The European Commission has launched a public consultation to evaluate several aspects of EU merger control for possible revision. Stakeholders are invited to provide feedback until 13 January 2017. A link to the questionnaire can be found here.

The current consultation partly builds on previous efforts to improve and simplify the EU merger control regime, including the so-called "Simplification Package", which has been in force since January 2014.

A novel aspect of this consultation is the Commission's announcement that it is considering additional jurisdictional thresholds to overcome possible "shortcomings" of the current turnover-based system. Today, the scope of the EU rules is defined by the size of the merging parties in terms of their worldwide and EU-wide sales. Generally, transactions are not subject to EU merger control if the parties have combined worldwide sales of less than EUR 2.5 billion worldwide or if there are no two parties with EU-wide sales of more than EUR 100 million each. (Exceptions exist. For instance, the Commission may obtain jurisdiction over a transaction if it is being referred to it from the EU Member States.) The Commission's concern is that the current thresholds do not adequately capture all transactions that may have a significant impact on competition in the EU. In particular, the Commission believes that this may be the case in the digital economy and the pharmaceutical industry. Regarding the digital economy, the Commission mentions the 2014 acquisition of WhatsApp by Facebook, which was originally outside the thresholds of EU system but was ultimately referred to the Commission. Regarding the pharmaceutical industry, the Commission sees the 2015 acquisition of Pharmacyclics by AbbVie as a transaction that it should have reviewed but that escaped the system.
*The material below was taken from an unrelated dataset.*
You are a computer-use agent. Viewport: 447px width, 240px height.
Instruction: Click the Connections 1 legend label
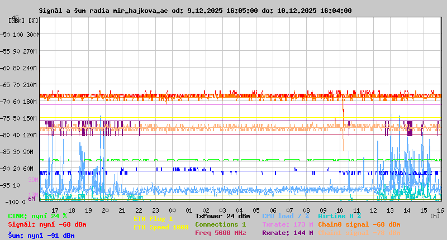pos(220,224)
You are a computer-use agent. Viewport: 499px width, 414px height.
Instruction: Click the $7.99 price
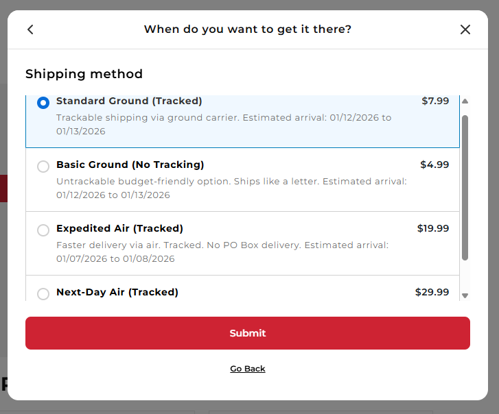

The Commission raises the question whether the introduction of a complementary threshold based on the value of the transaction ("deal size threshold") could improve the current system. With its consultation, the Commission seeks to explore the level at which it should set such a deal size threshold and whether additional criteria are required to ensure that only transactions with a sufficient link to the EU are captured. Among other things, the Commission also presents the idea that the ratio between the value of the transaction and the worldwide turnover of the target should exceed a certain multiple. (Example: transaction value = EUR 1 billion, worldwide turnover of the target = EUR 100 million, ratio/ multiple = 10.) The Commission explains that such a requirement could help to identify targets with high market potential if the valuation of the target exceeds its annual revenues by several multiples.

Unlike the other topics of the consultation, a deal size threshold is viewed by many as controversial and should be addressed with additional care: instead of making the EU merger control regime leaner and more efficient, it would expand its scope to additional transactions, which would otherwise have been reviewed by the national competition authorities. This is true all the more since Germany is about to introduce a new deal size threshold into its national merger control regime.